Defensively, the Eagles play a ton of 2-3 matchup zone and I don’t expect that to change much on Thursday against Louisville. They are aware that the Cardinals are a proficient perimeter shooting team, so I’d look for them to extend that defense to pressure shooters instead of switching to man-to-man.
In Louisville’s losses this season, more often than not, the theme has been rebounding. Drexel outrebounded them 45-25, Kentucky did so 35-23, Villanova 36-19, Notre Dame 38-29, and West Virginia destroyed them on the glass, 48-20. That is a common theme and with Faried and company on the horizon, it has to be a concern. This is a Morehead team that has emphasized rebounding since Tyndall became the head coach. In his tenure, the Eagles are 30-9 when they record 40 or more rebounds.

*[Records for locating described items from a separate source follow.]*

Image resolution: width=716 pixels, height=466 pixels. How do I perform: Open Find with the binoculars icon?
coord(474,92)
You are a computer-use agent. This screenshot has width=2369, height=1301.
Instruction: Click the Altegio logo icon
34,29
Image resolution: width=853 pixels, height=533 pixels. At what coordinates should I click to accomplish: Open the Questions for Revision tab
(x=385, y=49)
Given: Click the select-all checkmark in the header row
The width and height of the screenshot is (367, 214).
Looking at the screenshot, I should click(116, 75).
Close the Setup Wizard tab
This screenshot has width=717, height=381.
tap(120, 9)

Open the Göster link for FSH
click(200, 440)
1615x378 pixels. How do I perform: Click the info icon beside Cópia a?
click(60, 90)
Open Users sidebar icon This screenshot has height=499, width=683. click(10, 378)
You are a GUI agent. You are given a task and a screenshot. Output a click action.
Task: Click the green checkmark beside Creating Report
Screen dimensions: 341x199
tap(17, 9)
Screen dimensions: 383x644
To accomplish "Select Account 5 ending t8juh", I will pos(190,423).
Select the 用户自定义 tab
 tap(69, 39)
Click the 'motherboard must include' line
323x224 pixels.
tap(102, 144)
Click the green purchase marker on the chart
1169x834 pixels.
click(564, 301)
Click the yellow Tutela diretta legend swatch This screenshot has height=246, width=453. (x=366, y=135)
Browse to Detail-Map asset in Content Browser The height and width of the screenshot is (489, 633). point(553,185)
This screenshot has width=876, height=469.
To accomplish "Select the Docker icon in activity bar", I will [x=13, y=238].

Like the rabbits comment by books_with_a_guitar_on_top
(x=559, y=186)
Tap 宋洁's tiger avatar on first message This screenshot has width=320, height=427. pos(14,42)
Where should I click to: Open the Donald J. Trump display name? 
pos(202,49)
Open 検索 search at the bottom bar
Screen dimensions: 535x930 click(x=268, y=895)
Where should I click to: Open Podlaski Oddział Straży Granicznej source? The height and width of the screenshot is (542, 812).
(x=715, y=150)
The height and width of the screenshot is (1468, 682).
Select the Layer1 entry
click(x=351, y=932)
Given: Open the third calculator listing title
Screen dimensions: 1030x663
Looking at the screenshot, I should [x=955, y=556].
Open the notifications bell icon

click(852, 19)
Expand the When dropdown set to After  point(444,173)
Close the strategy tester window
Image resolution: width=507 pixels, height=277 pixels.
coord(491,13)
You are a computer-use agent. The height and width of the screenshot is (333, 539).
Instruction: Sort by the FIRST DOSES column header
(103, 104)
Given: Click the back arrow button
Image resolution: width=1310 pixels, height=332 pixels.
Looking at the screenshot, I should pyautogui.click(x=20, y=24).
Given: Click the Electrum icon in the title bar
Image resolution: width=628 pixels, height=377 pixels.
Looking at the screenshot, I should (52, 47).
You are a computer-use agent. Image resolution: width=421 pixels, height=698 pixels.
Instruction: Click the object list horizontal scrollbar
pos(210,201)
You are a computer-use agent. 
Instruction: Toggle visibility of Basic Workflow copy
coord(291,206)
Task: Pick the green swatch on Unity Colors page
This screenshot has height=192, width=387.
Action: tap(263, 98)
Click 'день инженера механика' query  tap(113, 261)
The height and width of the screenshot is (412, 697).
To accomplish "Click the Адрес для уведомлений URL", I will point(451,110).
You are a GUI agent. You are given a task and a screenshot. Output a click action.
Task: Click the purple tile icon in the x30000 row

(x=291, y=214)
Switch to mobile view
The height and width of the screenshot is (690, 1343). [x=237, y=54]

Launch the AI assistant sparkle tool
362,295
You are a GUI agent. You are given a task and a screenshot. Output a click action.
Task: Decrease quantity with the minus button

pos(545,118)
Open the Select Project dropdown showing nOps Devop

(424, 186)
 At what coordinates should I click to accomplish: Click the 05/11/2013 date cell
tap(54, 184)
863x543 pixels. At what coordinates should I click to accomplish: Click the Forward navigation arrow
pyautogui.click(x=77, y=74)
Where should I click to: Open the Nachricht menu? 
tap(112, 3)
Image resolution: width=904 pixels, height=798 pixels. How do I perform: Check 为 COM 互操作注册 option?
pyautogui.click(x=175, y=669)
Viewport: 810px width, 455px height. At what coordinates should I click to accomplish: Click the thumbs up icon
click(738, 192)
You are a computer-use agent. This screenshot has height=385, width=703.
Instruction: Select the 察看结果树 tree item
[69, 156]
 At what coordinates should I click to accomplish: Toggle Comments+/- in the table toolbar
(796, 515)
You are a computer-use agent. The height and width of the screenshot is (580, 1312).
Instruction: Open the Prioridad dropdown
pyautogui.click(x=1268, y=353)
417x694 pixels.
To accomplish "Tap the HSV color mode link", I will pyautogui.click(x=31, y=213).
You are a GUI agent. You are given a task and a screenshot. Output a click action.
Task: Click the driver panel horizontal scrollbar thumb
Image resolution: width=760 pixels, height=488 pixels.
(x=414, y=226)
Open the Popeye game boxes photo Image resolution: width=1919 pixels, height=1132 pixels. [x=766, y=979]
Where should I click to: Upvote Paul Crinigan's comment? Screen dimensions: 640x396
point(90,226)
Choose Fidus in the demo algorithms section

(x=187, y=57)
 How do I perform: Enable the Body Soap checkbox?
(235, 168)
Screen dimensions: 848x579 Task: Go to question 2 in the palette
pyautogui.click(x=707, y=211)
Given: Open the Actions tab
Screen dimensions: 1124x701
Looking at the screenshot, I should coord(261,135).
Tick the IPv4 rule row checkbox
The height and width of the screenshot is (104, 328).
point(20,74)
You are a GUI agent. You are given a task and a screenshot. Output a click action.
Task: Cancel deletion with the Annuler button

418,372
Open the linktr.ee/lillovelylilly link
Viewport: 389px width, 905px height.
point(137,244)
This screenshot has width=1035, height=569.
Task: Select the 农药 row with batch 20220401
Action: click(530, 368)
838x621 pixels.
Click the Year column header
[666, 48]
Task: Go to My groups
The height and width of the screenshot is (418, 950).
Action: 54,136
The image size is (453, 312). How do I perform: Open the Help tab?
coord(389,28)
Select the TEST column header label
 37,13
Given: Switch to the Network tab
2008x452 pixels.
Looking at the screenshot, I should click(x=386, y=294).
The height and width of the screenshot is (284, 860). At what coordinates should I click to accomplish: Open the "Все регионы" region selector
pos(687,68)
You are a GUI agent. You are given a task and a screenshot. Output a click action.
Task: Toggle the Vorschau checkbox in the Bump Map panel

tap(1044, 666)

The Cards have to limit Faried’s touches off the glass and prevent second or third chance opportunities. Nothing is more deflating than offensive rebounds that force you to regroup defensively and to guard for another 35 seconds. This doubles in importance when you are a team like Louisville that wants to move up and down the court. Second chance opportunities will allow Morehead to not only get another chance to score but to slow the momentum of the game.
Still, it is going to take more than just outrebounding Louisville to upset the Cards. Morehead will also have to have success from beyond the arc. The three-point shot is as much as an equalizer as there is in college basketball.
To avoid any thoughts of an upset, the Cards have to rebound, defend the three and take advantage of MSU’s lack of having a true point guard by forcing turnovers. If they do that, they should move on to face the winner of Vanderbilt and Richmond in the second round.
Faried has already etched his name in Morehead State lore and a win over in-state rival Louisville in the NCAA Tournament would raise his name to god-like levels. I think it’s going to be a close one, but in the end the Cards are just too much.